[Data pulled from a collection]
-*-
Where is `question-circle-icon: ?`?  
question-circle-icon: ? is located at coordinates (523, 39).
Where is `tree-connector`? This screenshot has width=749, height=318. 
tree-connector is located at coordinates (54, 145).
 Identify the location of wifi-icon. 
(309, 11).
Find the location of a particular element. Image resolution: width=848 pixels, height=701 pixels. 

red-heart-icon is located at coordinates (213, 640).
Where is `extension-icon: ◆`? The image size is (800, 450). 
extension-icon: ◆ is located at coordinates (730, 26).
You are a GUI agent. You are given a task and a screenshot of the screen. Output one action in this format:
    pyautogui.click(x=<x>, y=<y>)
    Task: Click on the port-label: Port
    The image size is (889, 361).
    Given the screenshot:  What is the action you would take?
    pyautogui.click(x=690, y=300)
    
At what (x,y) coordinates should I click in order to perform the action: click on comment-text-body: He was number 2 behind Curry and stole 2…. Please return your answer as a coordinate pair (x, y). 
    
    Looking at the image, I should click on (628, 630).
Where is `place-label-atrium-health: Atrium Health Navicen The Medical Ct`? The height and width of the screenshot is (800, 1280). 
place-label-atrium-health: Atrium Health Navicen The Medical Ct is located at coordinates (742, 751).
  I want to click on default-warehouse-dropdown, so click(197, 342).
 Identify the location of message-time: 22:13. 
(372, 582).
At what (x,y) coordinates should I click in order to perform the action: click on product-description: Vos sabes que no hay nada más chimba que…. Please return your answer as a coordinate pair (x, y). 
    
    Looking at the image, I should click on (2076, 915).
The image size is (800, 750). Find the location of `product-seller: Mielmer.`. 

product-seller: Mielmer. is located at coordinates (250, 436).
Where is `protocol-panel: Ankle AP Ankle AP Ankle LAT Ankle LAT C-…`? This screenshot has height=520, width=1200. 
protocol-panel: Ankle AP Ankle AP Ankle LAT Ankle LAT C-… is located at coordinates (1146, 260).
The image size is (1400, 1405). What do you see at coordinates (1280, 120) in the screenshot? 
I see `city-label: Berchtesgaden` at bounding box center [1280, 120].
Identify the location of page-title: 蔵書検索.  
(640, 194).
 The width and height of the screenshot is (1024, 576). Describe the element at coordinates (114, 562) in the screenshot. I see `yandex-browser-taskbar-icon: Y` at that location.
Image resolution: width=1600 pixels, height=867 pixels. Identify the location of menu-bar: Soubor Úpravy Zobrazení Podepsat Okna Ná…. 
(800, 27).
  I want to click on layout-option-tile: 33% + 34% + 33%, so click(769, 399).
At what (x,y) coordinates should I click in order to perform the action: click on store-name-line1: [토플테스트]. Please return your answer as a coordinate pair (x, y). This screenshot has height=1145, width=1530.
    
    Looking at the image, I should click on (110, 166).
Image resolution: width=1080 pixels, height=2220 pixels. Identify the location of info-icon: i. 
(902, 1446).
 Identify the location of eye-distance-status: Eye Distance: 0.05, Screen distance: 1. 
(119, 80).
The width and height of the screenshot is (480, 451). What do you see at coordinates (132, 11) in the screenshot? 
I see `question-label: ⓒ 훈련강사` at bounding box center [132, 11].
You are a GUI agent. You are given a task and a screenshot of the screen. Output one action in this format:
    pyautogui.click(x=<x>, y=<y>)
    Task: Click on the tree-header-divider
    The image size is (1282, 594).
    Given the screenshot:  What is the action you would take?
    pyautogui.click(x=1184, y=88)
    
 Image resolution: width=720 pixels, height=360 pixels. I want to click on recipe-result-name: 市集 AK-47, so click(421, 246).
-*-
> Exercise aim
Update the records above by replacing every "Identify the location of" with "Locate", leaving all other text unchanged.

> Solution for this exercise
Where is `question-circle-icon: ?`?  
question-circle-icon: ? is located at coordinates (523, 39).
Where is `tree-connector`? This screenshot has width=749, height=318. 
tree-connector is located at coordinates (54, 145).
 Locate wifi-icon. 
(309, 11).
Find the location of a particular element. Image resolution: width=848 pixels, height=701 pixels. 

red-heart-icon is located at coordinates (213, 640).
Where is `extension-icon: ◆`? The image size is (800, 450). 
extension-icon: ◆ is located at coordinates (730, 26).
You are a GUI agent. You are given a task and a screenshot of the screen. Output one action in this format:
    pyautogui.click(x=<x>, y=<y>)
    Task: Click on the port-label: Port
    The image size is (889, 361).
    Given the screenshot:  What is the action you would take?
    pyautogui.click(x=690, y=300)
    
At what (x,y) coordinates should I click in order to perform the action: click on comment-text-body: He was number 2 behind Curry and stole 2…. Please return your answer as a coordinate pair (x, y). 
    
    Looking at the image, I should click on (628, 630).
Where is `place-label-atrium-health: Atrium Health Navicen The Medical Ct`? The height and width of the screenshot is (800, 1280). 
place-label-atrium-health: Atrium Health Navicen The Medical Ct is located at coordinates (742, 751).
  I want to click on default-warehouse-dropdown, so click(197, 342).
 Locate message-time: 22:13. 
(372, 582).
At what (x,y) coordinates should I click in order to perform the action: click on product-description: Vos sabes que no hay nada más chimba que…. Please return your answer as a coordinate pair (x, y). 
    
    Looking at the image, I should click on (2076, 915).
The image size is (800, 750). Find the location of `product-seller: Mielmer.`. 

product-seller: Mielmer. is located at coordinates (250, 436).
Where is `protocol-panel: Ankle AP Ankle AP Ankle LAT Ankle LAT C-…`? This screenshot has height=520, width=1200. 
protocol-panel: Ankle AP Ankle AP Ankle LAT Ankle LAT C-… is located at coordinates (1146, 260).
The image size is (1400, 1405). What do you see at coordinates (1280, 120) in the screenshot? 
I see `city-label: Berchtesgaden` at bounding box center [1280, 120].
Locate page-title: 蔵書検索.  
(640, 194).
 The width and height of the screenshot is (1024, 576). Describe the element at coordinates (114, 562) in the screenshot. I see `yandex-browser-taskbar-icon: Y` at that location.
Image resolution: width=1600 pixels, height=867 pixels. Locate menu-bar: Soubor Úpravy Zobrazení Podepsat Okna Ná…. 
(800, 27).
  I want to click on layout-option-tile: 33% + 34% + 33%, so click(769, 399).
At what (x,y) coordinates should I click in order to perform the action: click on store-name-line1: [토플테스트]. Please return your answer as a coordinate pair (x, y). This screenshot has height=1145, width=1530.
    
    Looking at the image, I should click on (110, 166).
Image resolution: width=1080 pixels, height=2220 pixels. Locate info-icon: i. 
(902, 1446).
 Locate eye-distance-status: Eye Distance: 0.05, Screen distance: 1. 
(119, 80).
The width and height of the screenshot is (480, 451). What do you see at coordinates (132, 11) in the screenshot? 
I see `question-label: ⓒ 훈련강사` at bounding box center [132, 11].
You are a GUI agent. You are given a task and a screenshot of the screen. Output one action in this format:
    pyautogui.click(x=<x>, y=<y>)
    Task: Click on the tree-header-divider
    The image size is (1282, 594).
    Given the screenshot:  What is the action you would take?
    pyautogui.click(x=1184, y=88)
    
 Image resolution: width=720 pixels, height=360 pixels. I want to click on recipe-result-name: 市集 AK-47, so click(421, 246).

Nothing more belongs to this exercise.